### WHAT TO PRODUCE
Your answer should restate each line of the data below word for word.

(DATASET RECORDS begins)

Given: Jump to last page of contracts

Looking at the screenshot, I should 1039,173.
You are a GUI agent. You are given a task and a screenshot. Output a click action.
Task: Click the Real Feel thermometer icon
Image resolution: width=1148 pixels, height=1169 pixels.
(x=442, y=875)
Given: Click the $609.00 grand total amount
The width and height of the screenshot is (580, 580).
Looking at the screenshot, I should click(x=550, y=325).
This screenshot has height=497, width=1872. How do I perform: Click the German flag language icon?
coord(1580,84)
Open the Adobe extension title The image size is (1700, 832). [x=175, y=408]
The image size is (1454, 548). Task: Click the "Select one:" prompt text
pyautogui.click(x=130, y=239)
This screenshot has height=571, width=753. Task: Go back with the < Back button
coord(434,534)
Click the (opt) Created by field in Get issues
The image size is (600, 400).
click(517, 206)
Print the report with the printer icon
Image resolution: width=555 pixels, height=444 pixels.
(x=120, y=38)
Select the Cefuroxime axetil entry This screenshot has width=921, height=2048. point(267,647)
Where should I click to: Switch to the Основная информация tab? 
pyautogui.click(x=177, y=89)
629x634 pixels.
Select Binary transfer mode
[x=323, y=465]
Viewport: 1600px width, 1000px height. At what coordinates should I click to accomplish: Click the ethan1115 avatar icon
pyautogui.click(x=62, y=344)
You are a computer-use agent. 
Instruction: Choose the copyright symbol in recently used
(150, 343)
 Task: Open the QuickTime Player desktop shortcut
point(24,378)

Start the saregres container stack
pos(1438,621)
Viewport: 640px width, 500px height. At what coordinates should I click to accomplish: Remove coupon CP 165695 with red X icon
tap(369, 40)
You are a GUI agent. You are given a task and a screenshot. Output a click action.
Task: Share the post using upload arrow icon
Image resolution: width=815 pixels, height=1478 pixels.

(DATASET RECORDS ends)

### YOUR RESPONSE
Given: Jump to last page of contracts

Looking at the screenshot, I should 1039,173.
You are a GUI agent. You are given a task and a screenshot. Output a click action.
Task: Click the Real Feel thermometer icon
Image resolution: width=1148 pixels, height=1169 pixels.
(x=442, y=875)
Given: Click the $609.00 grand total amount
The width and height of the screenshot is (580, 580).
Looking at the screenshot, I should click(x=550, y=325).
This screenshot has height=497, width=1872. How do I perform: Click the German flag language icon?
coord(1580,84)
Open the Adobe extension title The image size is (1700, 832). [x=175, y=408]
The image size is (1454, 548). Task: Click the "Select one:" prompt text
pyautogui.click(x=130, y=239)
This screenshot has height=571, width=753. Task: Go back with the < Back button
coord(434,534)
Click the (opt) Created by field in Get issues
The image size is (600, 400).
click(517, 206)
Print the report with the printer icon
Image resolution: width=555 pixels, height=444 pixels.
(x=120, y=38)
Select the Cefuroxime axetil entry This screenshot has width=921, height=2048. point(267,647)
Where should I click to: Switch to the Основная информация tab? 
pyautogui.click(x=177, y=89)
629x634 pixels.
Select Binary transfer mode
[x=323, y=465]
Viewport: 1600px width, 1000px height. At what coordinates should I click to accomplish: Click the ethan1115 avatar icon
pyautogui.click(x=62, y=344)
You are a computer-use agent. 
Instruction: Choose the copyright symbol in recently used
(150, 343)
 Task: Open the QuickTime Player desktop shortcut
point(24,378)

Start the saregres container stack
pos(1438,621)
Viewport: 640px width, 500px height. At what coordinates should I click to accomplish: Remove coupon CP 165695 with red X icon
tap(369, 40)
You are a GUI agent. You are given a task and a screenshot. Output a click action.
Task: Share the post using upload arrow icon
Image resolution: width=815 pixels, height=1478 pixels.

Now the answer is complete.